Fig. 1. OT-resistant SCLC models show a massive increase in tumor mutational burden after relapse.

(A) Schematized clinical histories and in vivo responses to OT of serial PDX models. Models from patients before treatment with OT (blue) and again at progression after a durable clinical response (orange), with vehicle-treated xenografts (gray). Average response in vivo to OT across three to six xenografts as percentage of ITV versus days after treatment (solid line) ± SEM (dashed lines). (B) Venn diagrams were constructed by comparing the shared and unique somatic variants of sequential biopsies.
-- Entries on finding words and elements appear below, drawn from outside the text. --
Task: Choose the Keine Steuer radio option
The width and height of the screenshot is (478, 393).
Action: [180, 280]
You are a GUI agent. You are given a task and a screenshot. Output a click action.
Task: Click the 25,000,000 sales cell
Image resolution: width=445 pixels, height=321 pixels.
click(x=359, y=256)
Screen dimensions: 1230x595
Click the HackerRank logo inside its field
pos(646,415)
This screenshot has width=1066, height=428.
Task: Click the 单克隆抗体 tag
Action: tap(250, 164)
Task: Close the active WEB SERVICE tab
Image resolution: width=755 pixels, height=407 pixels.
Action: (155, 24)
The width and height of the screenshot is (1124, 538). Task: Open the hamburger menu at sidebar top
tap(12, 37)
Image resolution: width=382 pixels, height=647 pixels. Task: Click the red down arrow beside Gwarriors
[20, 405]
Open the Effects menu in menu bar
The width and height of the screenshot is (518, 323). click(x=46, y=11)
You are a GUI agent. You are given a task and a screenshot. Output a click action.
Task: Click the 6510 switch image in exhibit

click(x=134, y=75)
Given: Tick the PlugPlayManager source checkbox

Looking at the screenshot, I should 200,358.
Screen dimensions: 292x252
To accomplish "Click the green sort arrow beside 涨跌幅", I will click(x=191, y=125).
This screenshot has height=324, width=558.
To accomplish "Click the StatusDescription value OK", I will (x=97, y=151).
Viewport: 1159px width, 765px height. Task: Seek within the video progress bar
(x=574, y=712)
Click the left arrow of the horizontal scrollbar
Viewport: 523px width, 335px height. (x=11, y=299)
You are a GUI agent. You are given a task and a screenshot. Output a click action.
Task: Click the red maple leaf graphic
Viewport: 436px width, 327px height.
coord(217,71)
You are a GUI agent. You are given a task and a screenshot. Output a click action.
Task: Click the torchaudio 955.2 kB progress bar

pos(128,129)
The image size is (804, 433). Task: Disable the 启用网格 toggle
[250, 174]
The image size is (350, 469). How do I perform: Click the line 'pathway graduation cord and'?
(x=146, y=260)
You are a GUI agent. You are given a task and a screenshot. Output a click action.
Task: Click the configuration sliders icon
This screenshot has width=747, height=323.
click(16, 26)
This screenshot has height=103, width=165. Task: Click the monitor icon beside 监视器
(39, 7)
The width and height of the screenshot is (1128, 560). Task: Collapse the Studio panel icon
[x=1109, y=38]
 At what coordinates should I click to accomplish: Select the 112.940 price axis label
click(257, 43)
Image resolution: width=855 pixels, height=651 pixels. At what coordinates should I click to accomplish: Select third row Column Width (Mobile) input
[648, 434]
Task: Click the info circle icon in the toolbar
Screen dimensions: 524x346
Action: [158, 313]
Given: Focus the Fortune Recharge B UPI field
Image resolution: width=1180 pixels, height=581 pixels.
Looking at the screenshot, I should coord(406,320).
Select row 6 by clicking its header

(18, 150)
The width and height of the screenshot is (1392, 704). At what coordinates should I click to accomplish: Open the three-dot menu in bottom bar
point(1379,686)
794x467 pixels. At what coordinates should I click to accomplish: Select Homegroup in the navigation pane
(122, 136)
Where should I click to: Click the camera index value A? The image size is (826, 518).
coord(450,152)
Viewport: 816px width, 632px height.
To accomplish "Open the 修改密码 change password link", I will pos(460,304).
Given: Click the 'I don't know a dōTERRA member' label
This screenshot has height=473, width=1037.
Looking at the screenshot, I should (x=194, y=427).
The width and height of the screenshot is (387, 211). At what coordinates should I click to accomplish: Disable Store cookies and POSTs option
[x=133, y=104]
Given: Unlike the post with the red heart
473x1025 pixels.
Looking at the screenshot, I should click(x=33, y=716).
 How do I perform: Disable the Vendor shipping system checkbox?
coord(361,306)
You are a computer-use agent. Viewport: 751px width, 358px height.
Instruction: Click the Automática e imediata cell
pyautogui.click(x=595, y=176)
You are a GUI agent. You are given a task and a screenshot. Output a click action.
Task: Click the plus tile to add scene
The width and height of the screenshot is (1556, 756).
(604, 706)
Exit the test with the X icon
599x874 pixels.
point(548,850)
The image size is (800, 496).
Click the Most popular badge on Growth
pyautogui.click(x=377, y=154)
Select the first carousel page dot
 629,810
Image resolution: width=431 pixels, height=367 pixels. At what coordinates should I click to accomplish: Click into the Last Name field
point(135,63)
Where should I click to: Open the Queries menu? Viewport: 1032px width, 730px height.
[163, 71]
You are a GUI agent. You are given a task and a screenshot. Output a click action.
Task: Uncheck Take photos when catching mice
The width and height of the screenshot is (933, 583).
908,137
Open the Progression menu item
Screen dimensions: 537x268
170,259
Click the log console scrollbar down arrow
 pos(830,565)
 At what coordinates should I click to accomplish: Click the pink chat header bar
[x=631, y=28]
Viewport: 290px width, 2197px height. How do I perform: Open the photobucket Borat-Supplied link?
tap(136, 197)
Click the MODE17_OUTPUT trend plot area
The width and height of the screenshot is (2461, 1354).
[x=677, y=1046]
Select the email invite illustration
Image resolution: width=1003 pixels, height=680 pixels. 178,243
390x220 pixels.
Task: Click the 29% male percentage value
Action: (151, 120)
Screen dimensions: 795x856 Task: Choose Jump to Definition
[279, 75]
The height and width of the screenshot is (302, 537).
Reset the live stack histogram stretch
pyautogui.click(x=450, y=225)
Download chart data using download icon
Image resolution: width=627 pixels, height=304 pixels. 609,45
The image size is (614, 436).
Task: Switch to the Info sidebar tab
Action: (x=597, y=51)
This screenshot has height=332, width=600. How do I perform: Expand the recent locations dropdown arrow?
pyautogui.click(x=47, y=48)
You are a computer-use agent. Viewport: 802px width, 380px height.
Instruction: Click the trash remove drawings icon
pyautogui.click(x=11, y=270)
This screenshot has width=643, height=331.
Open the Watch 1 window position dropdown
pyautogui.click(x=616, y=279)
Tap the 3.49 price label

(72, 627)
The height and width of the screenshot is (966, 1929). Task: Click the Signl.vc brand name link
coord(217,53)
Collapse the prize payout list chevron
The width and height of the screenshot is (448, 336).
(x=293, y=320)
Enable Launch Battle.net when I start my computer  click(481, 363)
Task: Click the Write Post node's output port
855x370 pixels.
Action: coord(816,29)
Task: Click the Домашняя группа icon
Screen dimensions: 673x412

Coding somatic variants were identified as nonsynonymous mutations that fall within a coding region. (C and D) Three-dimensional bar plots (also called “Lego plots”) representing mutational signatures in a three-base context. (D) Left: Mutational signature identified in sensitive models showing C-to-A transversions that are associated with tobacco smoking [SBS4 in COSMIC (82)]. (D) Right: Mutational signature identified in resistant models containing tobacco smoking–associated mutations in addition to large numbers of C-to-T transitions associated with TMZ treatment [SBS11 in COSMIC (82)]. Axes and plots are not in scale, and smoking-associated mutations, which are still present in postrelapse PDXs, are overshadowed by the predominant TMZ signature.